The Virginia Tech product is trying to rebound from a broken leg he suffered at Baltimore in Week 12 while blocking on Aqib Talib’s interception return. Prior to that injury, which placed him on injured reserve, Grimm had started the previous nine games of his rookie season since Week 3 when he replaced Tanard Jackson as the starting free safety after Jackson was suspended indefinitely for failing his third league drug test.
Grimm acknowledges that he is not yet 100 percent at the start of training camp, but is willing to fight through the pain and soreness in his leg as he tries to regain his speed and agility.
“I wouldn’t say I’m 100 percent for sure,” Grimm said. “It is definitely sore and stuff. But the only way to get the soreness out is to run on it. [Bucs trainer] Todd Torricelli said if I ever wanted to do a rehab we’d be doing the same stuff as we are out here [on the practice field], so that’s why I’m out here. I’m not quite 100 percent. I’m pacing it a little bit. I don’t want to cut on it too hard. My rehab would be all football stuff anyway.”
Unbelievably, Grimm’s broken leg is the first injury he has had to overcome in his entire football career.
“I never missed a day of practice in college or high school,” Grimm said. “It’s one of those things. There is still a lot of stuff I can learn, the speed, the cuts, and the no pain or soreness will just take some time. I just got to work hard on the knowledge part right now. I just have to ease in to it and try to learn as much as I can.”

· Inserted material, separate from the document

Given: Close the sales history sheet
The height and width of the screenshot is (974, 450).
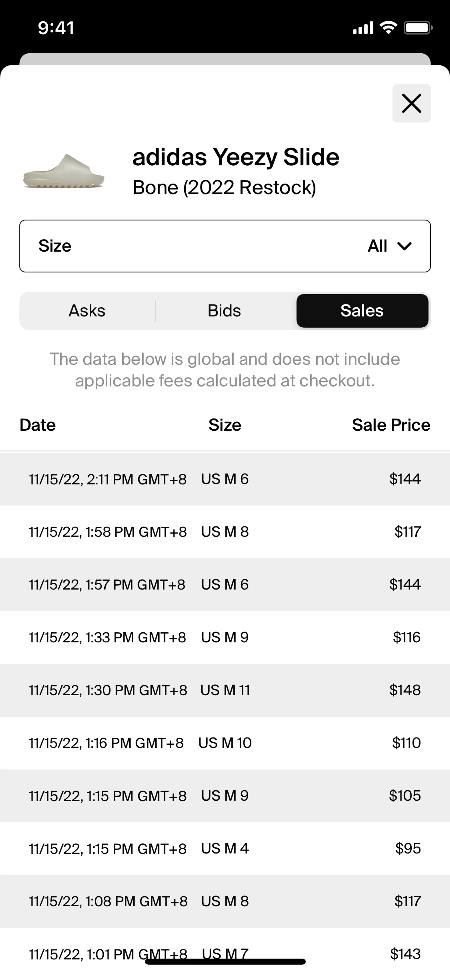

Grimm said the soreness and pain he has to deal with occurs primarily at the end of practice and after practice rather than throughout the entire session.
“One of those things where I come out for practice and it feels pretty good then as practice goes on it gets more and more sore,” Grimm said. “Usually after I ice it and take the night off it feels pretty good the next day.”
Grimm, who has added 10 pounds and weighs close to 215 this summer, recorded 61 tackles, two passes broken up and two interceptions, including one for a key touchdown at Cincinnati during his rookie season. Injury or not, he intends to hold on to his starting job opposite Sean Jones.
“I come out here working every day to be the starter no matter what,” Grimm said. “When I’m in the film room preparing like I’m going to be the starter. But whatever happens will happen. That is not my decision. I’m out here to do everything I can to do to help the team.”
Grimm was able to participate to a degree in the team’s unofficial mini-camp at the IMG Academy in Bradenton, Fla. a month ago and said that he has seen a good deal of improvement in his leg since then.
“It’s a lot better, Grimm said. “In Bradenton I think I went like 30 minutes into practice, then it really started to hinder me and make me limp a little bit. Out here, I have made it through every practice. Towards the end it is just more soreness. It’s not so much the limp any more. So I’m definitely making progress in that way. And that’s what you have to do. You just have to put some miles on it when it is ligament damage like that.”
Despite the soreness and pain that he has to deal with at the start of training camp, Grimm expects his condition to be better not worse as the preseason comes. In fact, he said he would fully healthy by the start of the regular season against Detroit at home on September 11.
“I think I should be 100 percent even before that [start of regular season],” Grimm said. “When I was training, they just wanted to get me back to camp healthy. They didn’t want to push me too hard. When I was training I was doing a lot of balance stuff and a lot of strengthening stuff rather than just running and stuff. I think it will be a week or two and the soreness should go away.”
Bucs secondary coach Jimmy Lake is aware that Grimm is fighting through the after affects of the injury and is trying to limit his reps accordingly.
“Cody is a tough guy and I have to pull him off the field,” Lake said. “We are limiting his reps right now. Of course I tell him he has limited reps and then he runs out there anyway. I have to say, ‘Cody, get your butt on the sidelines.’”
Lake acknowledges that he will play the best player at safety in place of Grimm if for some reason the second-year defensive back can’t regain his speed and get back to 100 percent. Lake is also high on fifth-round pick Ahmad Black and holdover safeties Larry Asante and Dominique Harris.
“It doesn’t have to be Dominque [Harris], it could be Larry Assante, it could be Ronde [Barber], you don’t know,” Lake said. “We could get Tanard Jackson back here; it is always is the next guy. And that’s happened last year, you saw it with Cody. Some people thought it might be another safety. But another safety rose up to the top and that was Cody.”